By Geoffrey Smith
Investing.com -- The U.S. posted a new record high for Covid-19 infections, prompting Texas and Florida to pause their reopenings. ECB President Christine Lagarde said the worst of the pandemic was over in Europe but warned the recovery would be uneven. U.K. markets rose as the country abandoned its plans to quarantine people arriving from abroad. The Fed said banks could face $700 billion of loan losses from the pandemic and told them not to buy back stock for another three months. Stocks are set to open mixed, with the spreading row over Facebook (NASDAQ:FB) and its advertisers in focus. Here's what you need to know in financial markets on Friday, June 26th.
1. Fed caps bank payouts
The Federal Reserve warned that a prolonged downturn caused by the Coronavirus pandemic could leave the banking sector sitting on $700 billion of losses on bad loans.
Announcing the results of its annual stress test, the Fed said that while banks were well-enough capitalized to absorb such losses, it wanted to ensure they stayed that way.
As a result, it ordered banks not to buy back stock in the third quarter (the banks themselves chose not to buy back stock during the last three months). The Fed also capped the dividends they can pay out at the level of their average quarterly profit over the last four quarters.
Banking stocks fell in after-hours trading and are set to open between 1.2% and 2.7% lower, with Wells Fargo (NYSE:WFC) – the bank most exposed to the dividend cap as formulated – being the worst hit.
2. Record infections halt reopening
The U.S. posted 37,000 new Covid-19 cases on Thursday, a new daily record, as the outbreaks in California, Texas, Florida and Arizona continued to spread.
Texas and Florida put the reopening of their economies on hold in response to the surge in new infections of Covid-19 over the last few days. However, neither state – the second and fourth-largest in the U.S. by population – has tightened restrictions on activity yet.
Texas healthcare CEOs played down reports of local hospitals, notably in Houston, reaching their maximum capacity for intensive care, saying that there are options available to increase it. Governor Greg Abbott mandated hospitals in Harris and three other counties to postpone elective surgery to free up resources. The loss of high-margin elective surgery is increasingly cropping up as a factor hitting hospitals’ financial performance.
Elsewhere, the Trump administration asked the Supreme Court to strike down the Obama-era Affordable Care Act.
3. Stocks set to open mixed, Facebook, Amazon eyed
U.S. stock markets are set to open mixed and are still on course for a weekly loss amid fears of new restrictions on the economy to contain the virus. White House officials and state governors remain publicly opposed to a new round of lockdowns, however.
By 6:30 AM ET (1030 GMT), the Dow Jones 30 futures contract was down 55 points or 0.2%, while the S&P 500 futures contract was flat and the Nasdaq 100 futures contract was up 0.2%.

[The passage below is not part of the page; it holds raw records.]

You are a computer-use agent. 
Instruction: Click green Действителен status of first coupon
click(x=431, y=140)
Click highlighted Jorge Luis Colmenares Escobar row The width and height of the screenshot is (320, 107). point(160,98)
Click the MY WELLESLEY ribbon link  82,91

Stocks in focus later are likely to include Facebook, after Verizon (NYSE:VZ) joined a list of companies intending to boycott its social media networks in protest at its hands-off approach to hate speech and disinformation. Amazon.com (NASDAQ:AMZN) will also be of interest, after agreeing to buy autonomous driving startup Zoox for $1.2 billion.

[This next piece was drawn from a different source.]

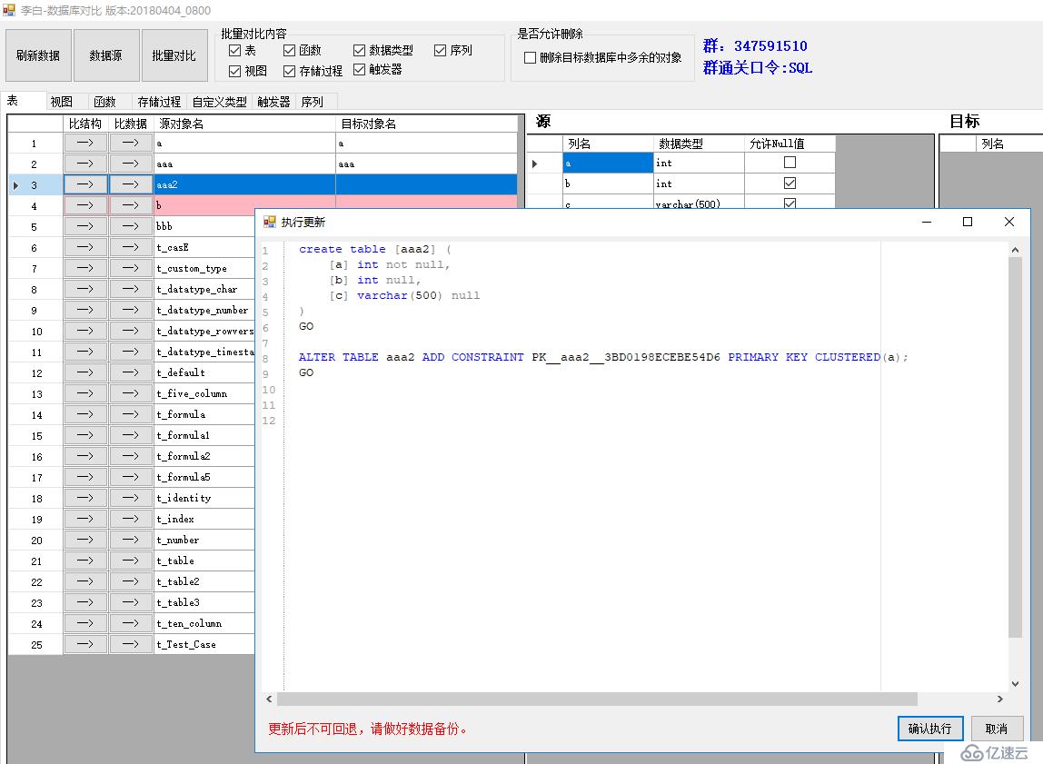Viewport: 1043px width, 764px height.
Task: Maximize the 执行更新 dialog window
Action: (x=968, y=222)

4. Lagarde says the worst is over
European Central Bank President Christine Lagarde told an online conference that the worst of the pandemic is probably over, at least in Europe, which has reported stable infection rates for over a month since starting to lift its lockdown measure in May.
However, she warned that the recovery is likely to be uneven and ‘transformational’, noting that the pandemic could kill off companies whose businesses were already in long-term decline. European governments have generally not discriminated in handing out subsidies to all parts of their economies since March, hence Lagarde’s words imply a warning against pumping endless money into ‘zombie’ companies.
The euro was largely unchanged against the dollar at $1.1227.
The ECB said earlier that eurozone M3 money supply and bank lending grew faster than expected in May, as banks pushed out the ECB’s monetary stimulus into the real economy.
5. U.K. abandons quarantine plan
The U.K. abandoned its plan to impose a 14-day quarantine on visitors arriving from abroad as part of its strategy to tackle the coronavirus epidemic.
The government’s decision came under pressure from the travel industry, which had threatened legal action to stop the plan, which it said would cause thousands of job losses, not least across the tourism sector.
It’s the latest in a series of decisions that have shown the British government tending to relax its pandemic measures with an eye to minimizing the harm to the economy. The OECD and International Monetary Fund both expect the U.K. to be the worst-hit of all G7 economies this year.
The pound pared earlier gains to be flat against the dollar, while the FTSE 100 rose 1.6%, the best performer among major European markets on Friday.